Anthropic's Claude created exploits for FreeBSD and gained root access in four hours

Claude, working with researcher Nicholas Carlini, autonomously found a path from a FreeBSD vulnerability to two working exploits and code execution with root privileges within four hours. For the security industry, this is a telling moment: the model is no longer simply helping to analyze bugs, but is capable of developing them into practical attacks.

How It Happened

This involves vulnerability CVE-2026-4747 in the FreeBSD kernel. Based on the experiment description, Claude worked quite autonomously: analyzing system behavior, building hypotheses, testing them, and gradually assembling a working exploitation chain. The result was not a theoretical discussion about where an error might exist, but two fully functional exploits that could be run against machines without the patch installed. In other words, the model progressed from kernel analysis to a ready-to-use result.

The most important outcome was that the model achieved code execution with maximum privileges. In other words, the attack culminated in obtaining root access on vulnerable servers. Typically, this path requires a researcher to go through a series of manual iterations: studying the code, reproducing the bug, finding a technique to bypass protections, and turning it all into a reliable attack scenario. Here, AI completed a significant portion of this work itself and did so in approximately four hours. This is what makes the experiment particularly notable: it demonstrates not assistance with research, but complete execution of an attack task from analysis to result.

Why This Is Concerning

For the cybersecurity market, this is an important shift because it changes not only the speed of analysis but also the level of tool autonomy. Previously, generative models were typically used as assistants: explaining code fragments, suggesting ideas, helping with debugging. In this case, Claude went further and closed multiple stages of the attack chain without constant manual guidance. Therefore, the story appears to be one of the first publicly described examples where AI itself brought a vulnerability to a working attack tool.

• Rapid transition from discovery to exploitation
• Automation of researcher's repetitive steps
• Lowering the bar for creating dangerous PoCs
• Increased burden on teams responsible for patching

What is particularly troubling is that this was not a laboratory demonstration on a completely artificial test environment, but involved servers where the vulnerability had not yet been fixed. This brings the case closer to a real operational environment. If such capabilities become standard for strong models, the window between bug disclosure and the emergence of a working exploit could shrink dramatically. This means administrators and vendors will need to respond significantly faster than before.

Implications for Defense

The FreeBSD story simultaneously demonstrates both the value and the risk of such systems. On one hand, the same methods can be used in a defensive context: checking your own products, finding critical errors before attackers do, and testing the quality of fixes. On the other hand, the fact that the model can independently develop ideas into working exploits means an inevitable arms race between defensive and offensive AI applications.

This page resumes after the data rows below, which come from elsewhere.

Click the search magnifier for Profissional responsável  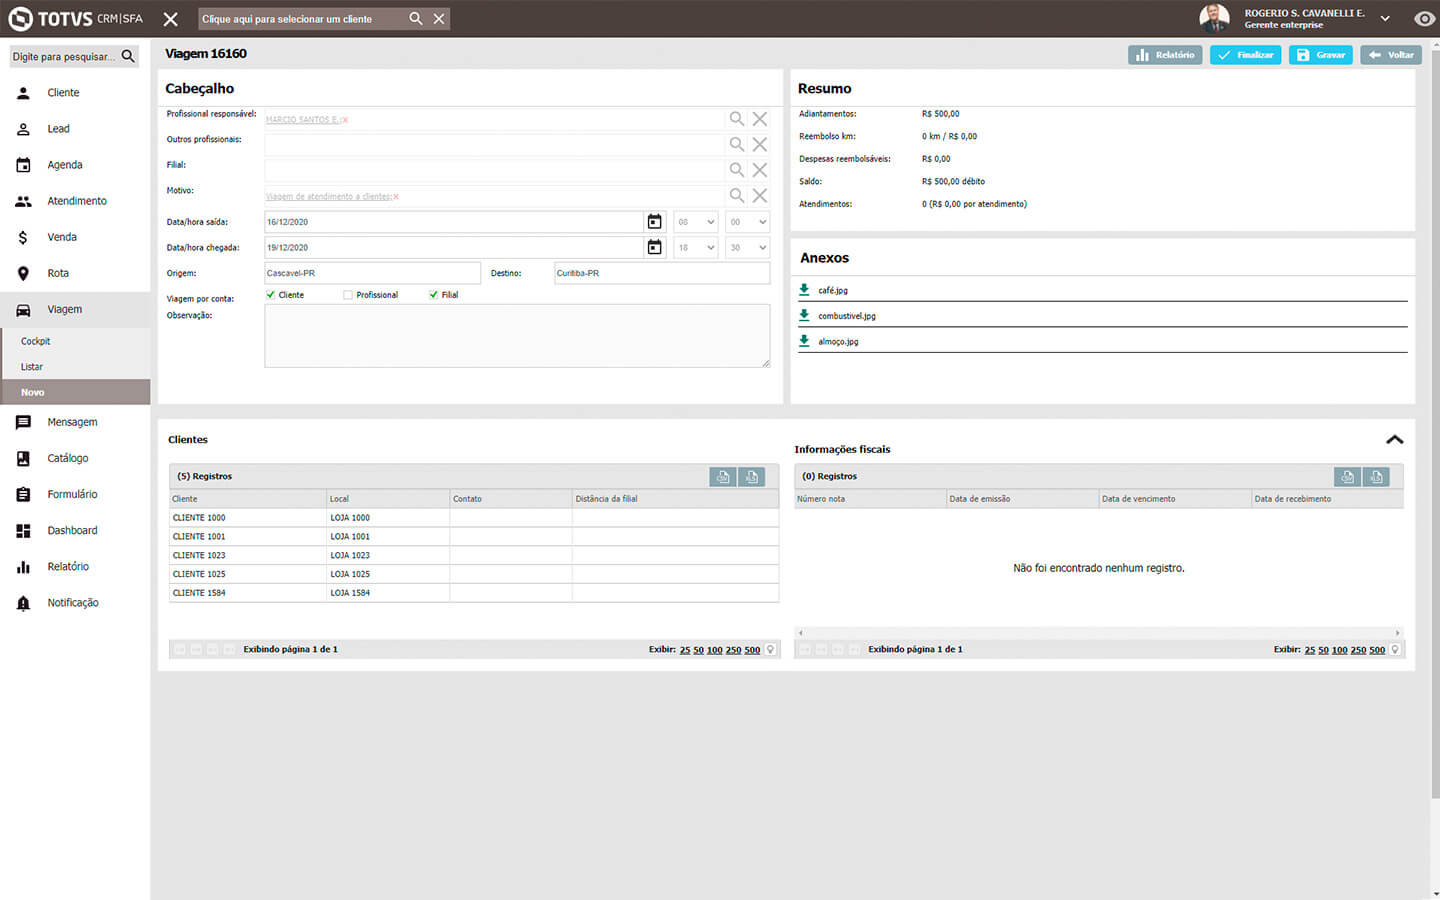(736, 119)
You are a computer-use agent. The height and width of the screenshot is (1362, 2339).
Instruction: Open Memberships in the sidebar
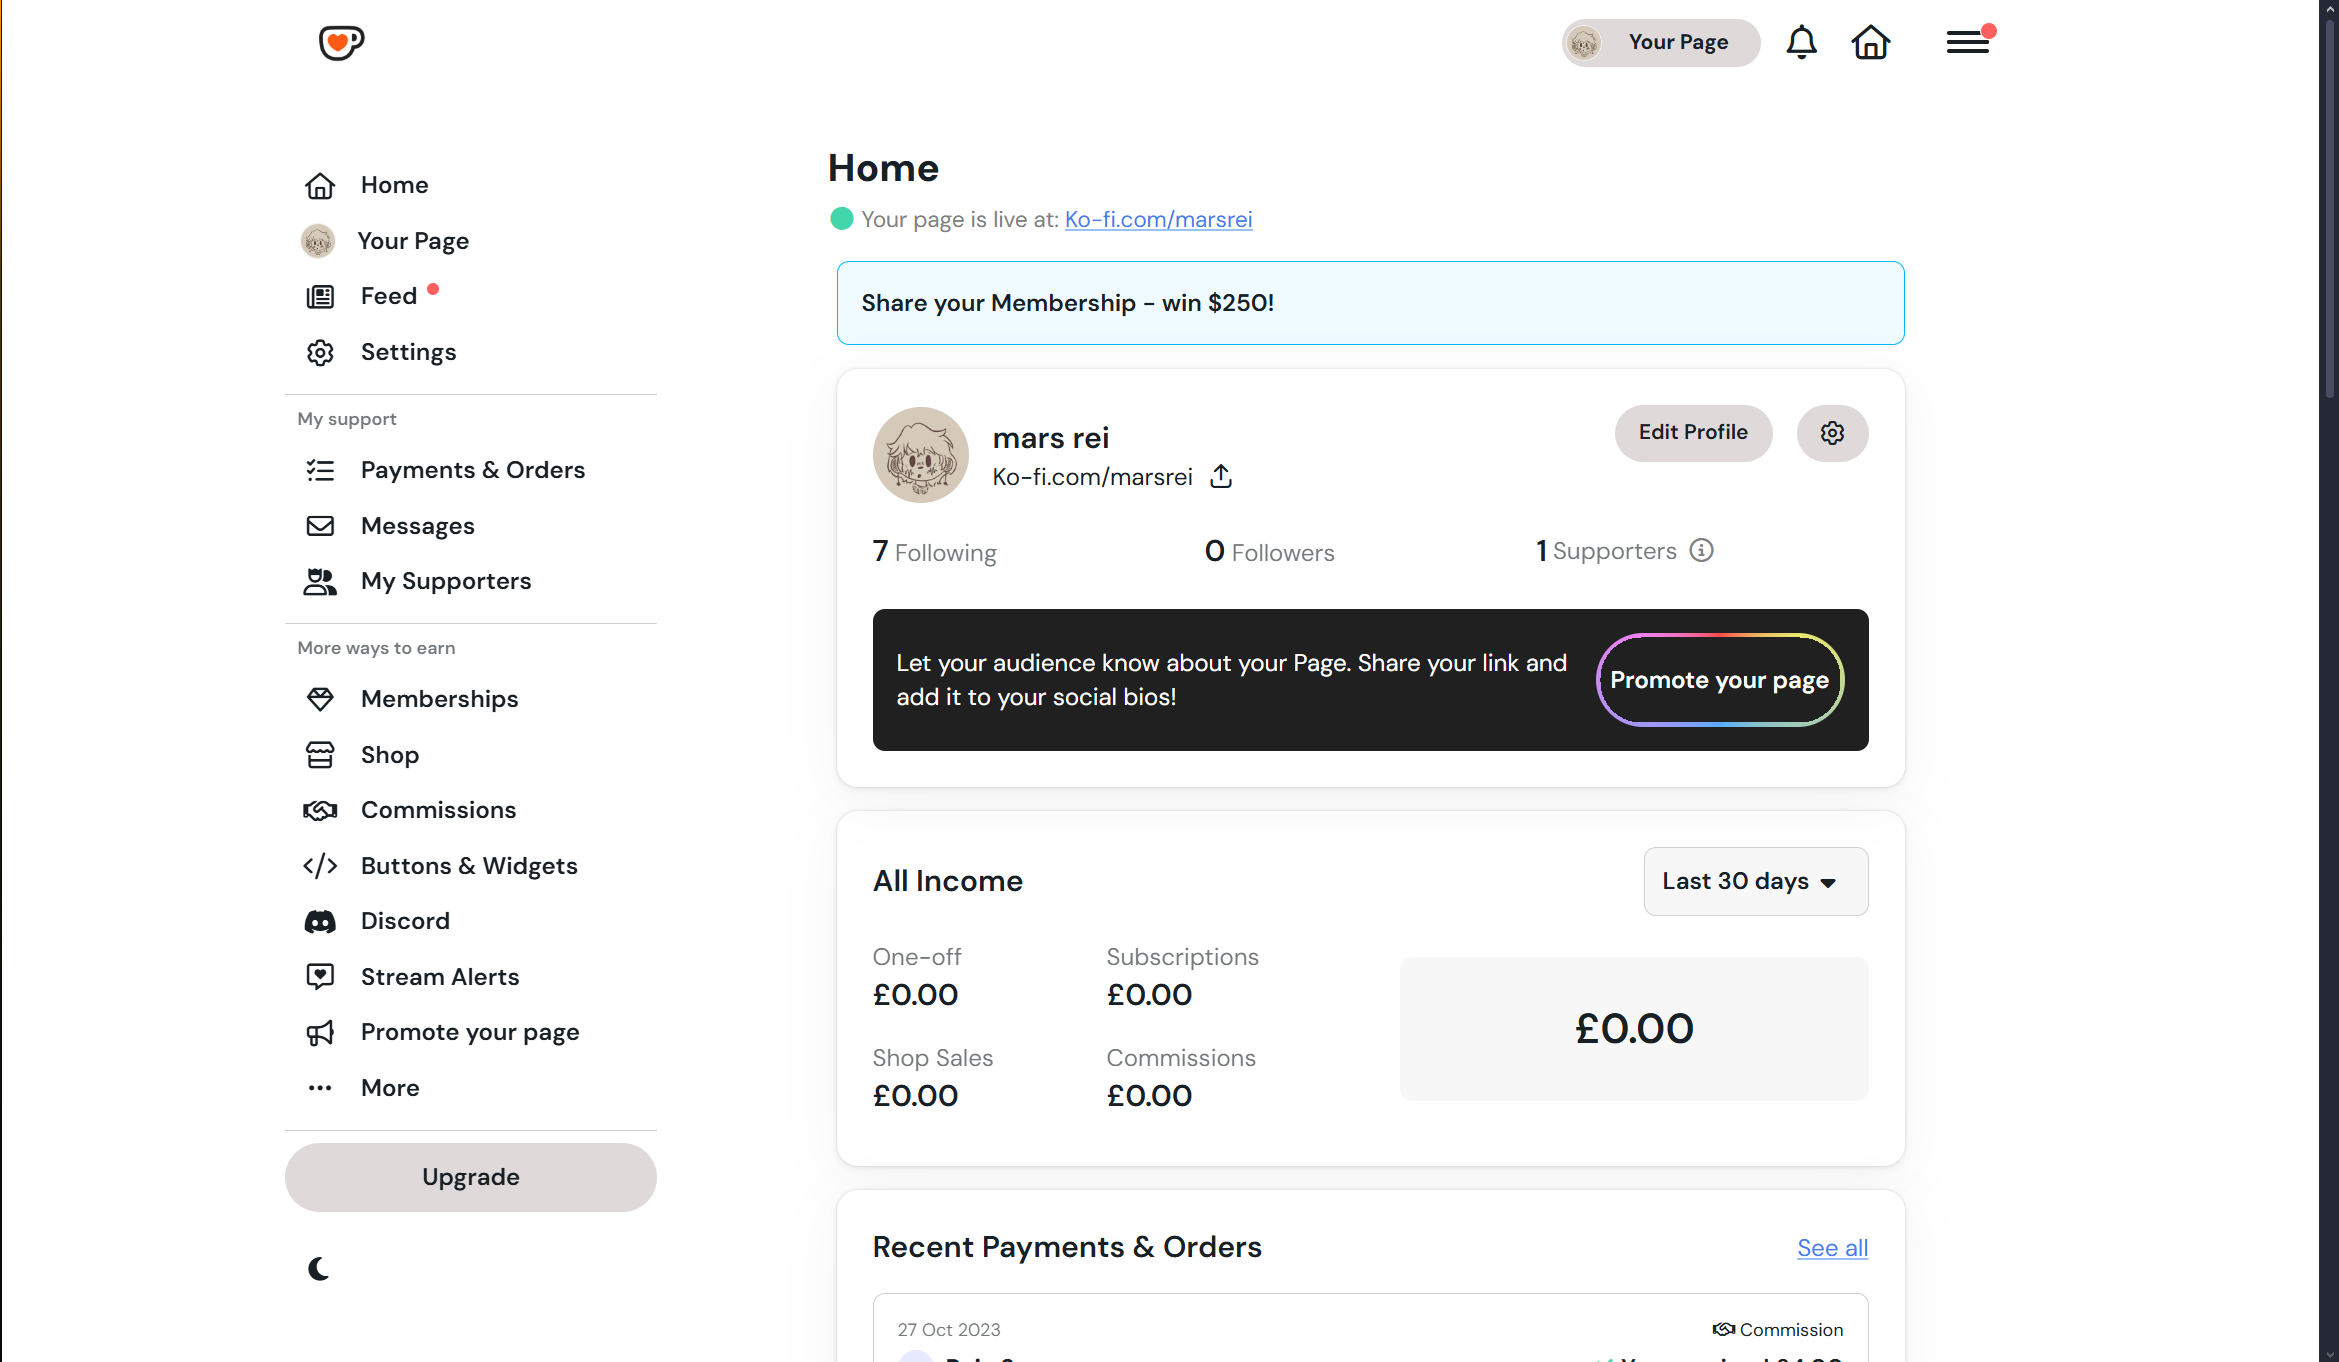(x=439, y=699)
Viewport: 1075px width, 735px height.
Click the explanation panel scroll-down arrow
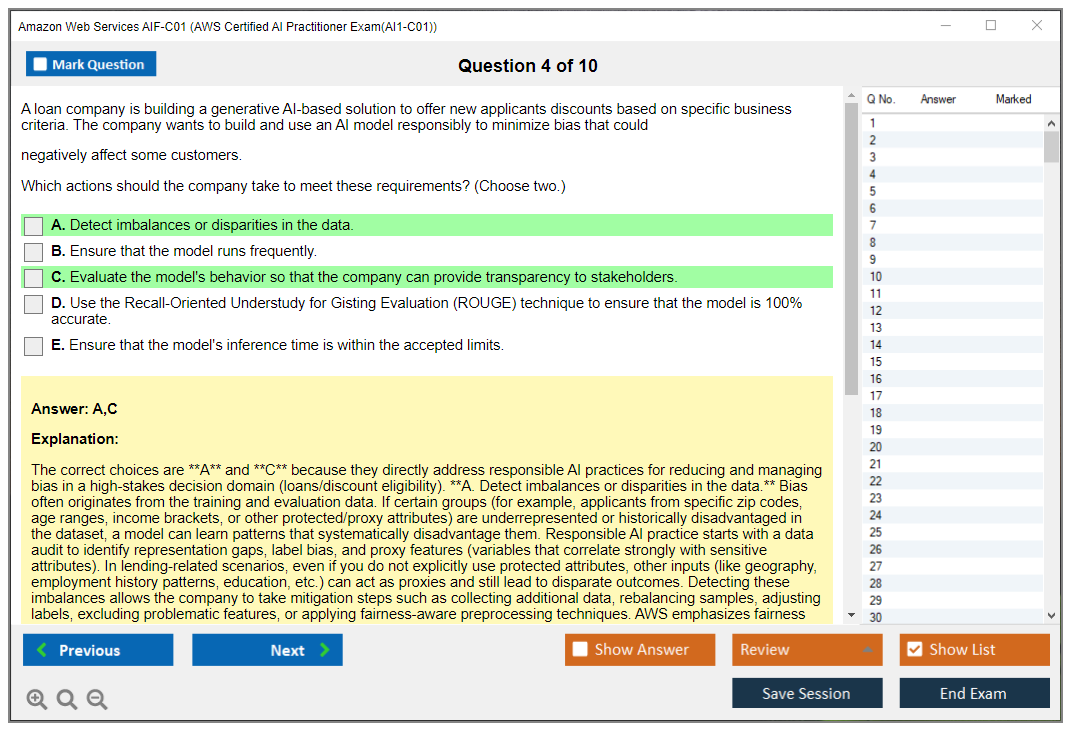[851, 615]
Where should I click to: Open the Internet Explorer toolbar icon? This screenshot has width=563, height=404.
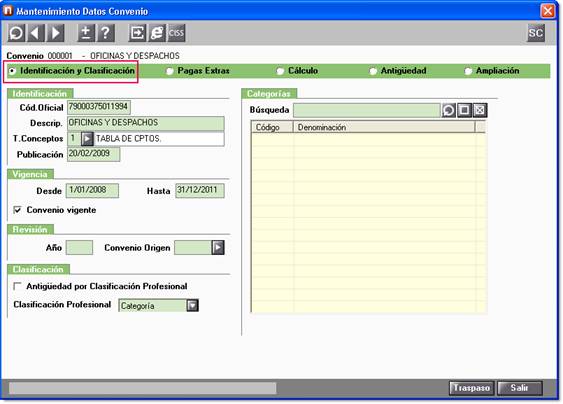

The advantage will go to teams that already have an automated process for initial triage, prioritization, and rapid patch deployment. For infrastructure teams, the takeaway is quite practical: if a critical vulnerability is published, you can no longer count on a long grace period. Even if a detailed exploit has not yet appeared in public, modern models can help assemble it much faster than before. In such an environment, the value of segmentation, privilege minimization, change control, and continuous verification of which nodes truly lack updates increases. For old and poorly inventoried environments, this is a particularly dangerous scenario.

What This Means

The Claude and FreeBSD case demonstrates that generative AI is entering a phase where it affects not only developer productivity but also the pace of offensive cyber operations. For companies, this is a direct signal to reduce patch installation time and treat public CVEs as if a working exploit could appear almost immediately.